ALLEGEDLY USED HARDWARE STORE TO GATHER CARDHOLDERS' INFO

BOSTON, Nov. 29, 2007-Suffolk County District Attorney Daniel F. Conley today announced charges against a Belmont man who allegedly used his Seaport District hardware store to funnel fraudulent charges to customers' credit cards into bank accounts he'd created for nonexistent businesses.

ERIK JOSEPH, 52 (D.O.B. 5/24/56), was arraigned Tuesday in the South Boston Division of the Boston Municipal Court Department following his arrest on one count of larceny over $250. Prosecutors recommended that bail be set at $100,000 to ensure his appearance at his next court date; Judge Roberto Ronquillo set bail at $75,000.

The proceedings reflect evidence developed in the course of an active, ongoing, and focused investigation into the theft of thousands of dollars from an American Express account used at Seaport Hardware in September 2005, as well as evidence of similar fraudulent activity involving the credit cards of other one-time customers at the Congress Street business. The true tally of victims, Conley said, could reach more than 100.

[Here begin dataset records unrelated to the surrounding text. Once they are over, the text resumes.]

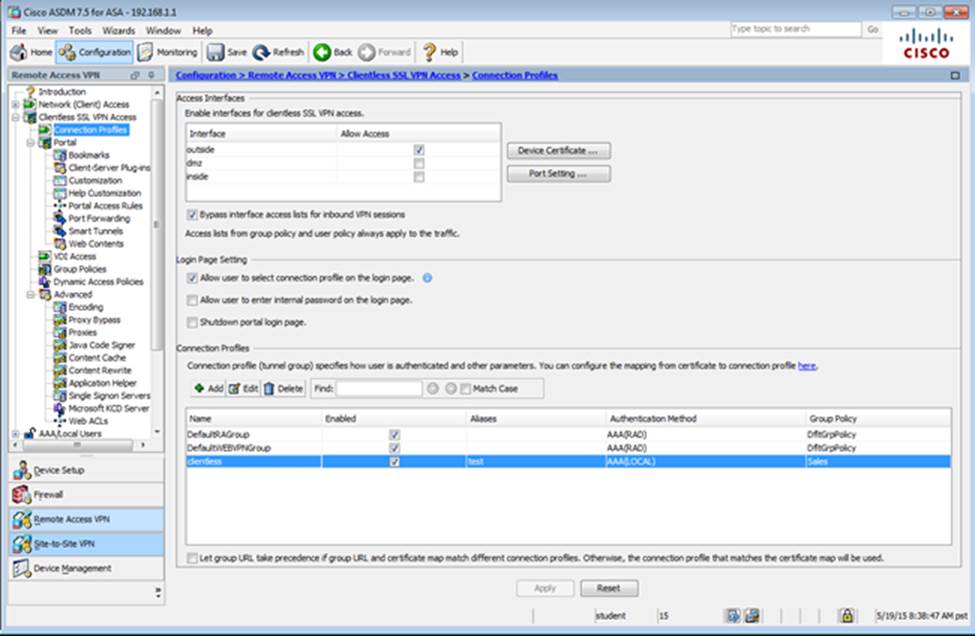Open the Tools menu
This screenshot has width=975, height=636.
(x=79, y=31)
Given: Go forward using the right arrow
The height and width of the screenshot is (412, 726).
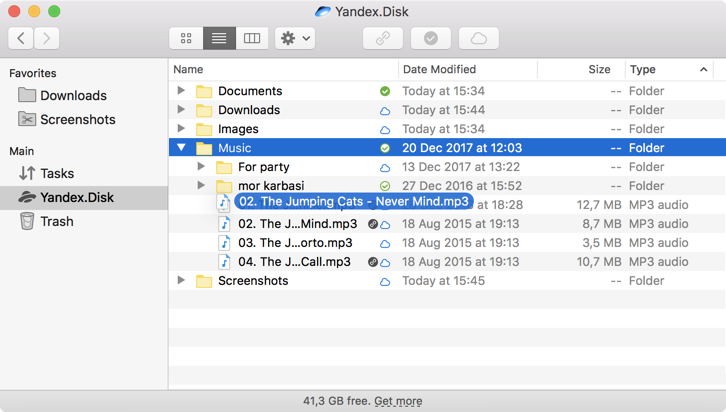Looking at the screenshot, I should (46, 38).
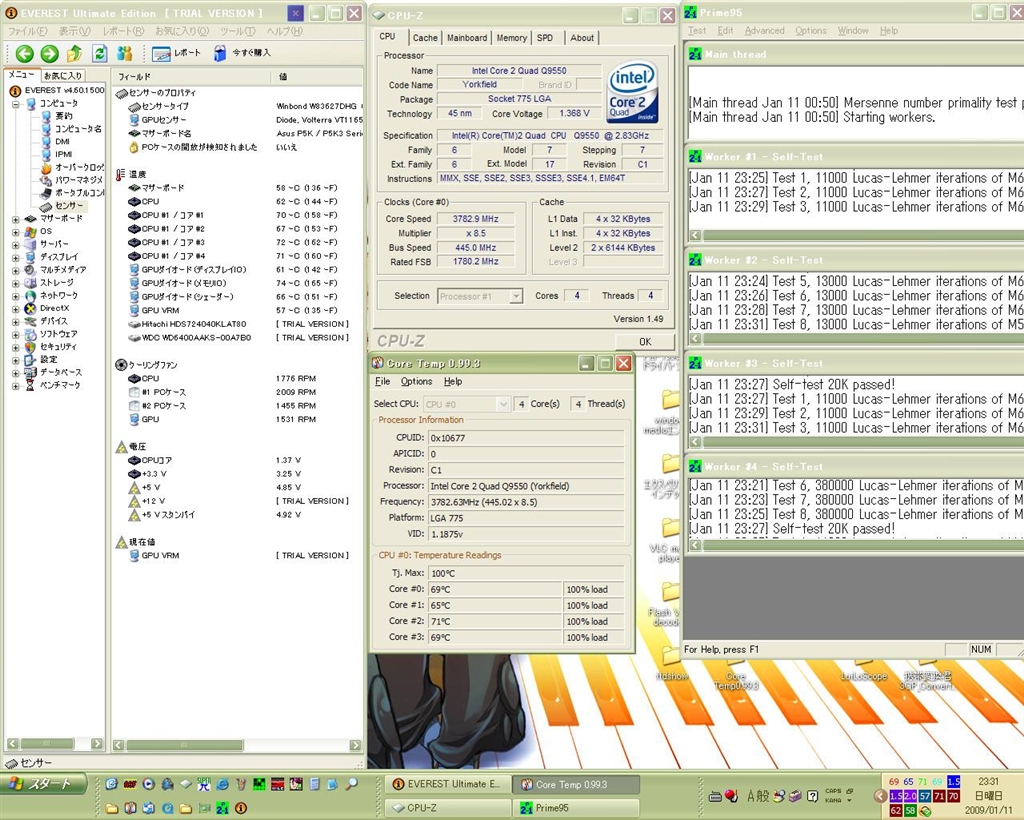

In the 2005 case, Conley said, Joseph allegedly used a dummy business - for which he had obtained an American Express merchant number, a post office box, and a bank account - to bill the customer's credit card for $8,087 in 43 separate charges of less than $200 in the weeks and months that followed. That money, Conley said, was deposited into a corresponding bank account, which Joseph later emptied and closed.

Investigators believe that dozens of cardholders from across Boston and New England have been victimized by the scheme and that Joseph's take may have amounted to hundreds of thousands of dollars. Conley said his office, Boston Police detectives assigned to the Massachusetts Financial Crimes Task Force, and U.S. Postal Inspectors have developed significant evidence that Joseph had set up numerous "shell" companies, each with its own merchant numbers, P.O. Box, and phony contact person.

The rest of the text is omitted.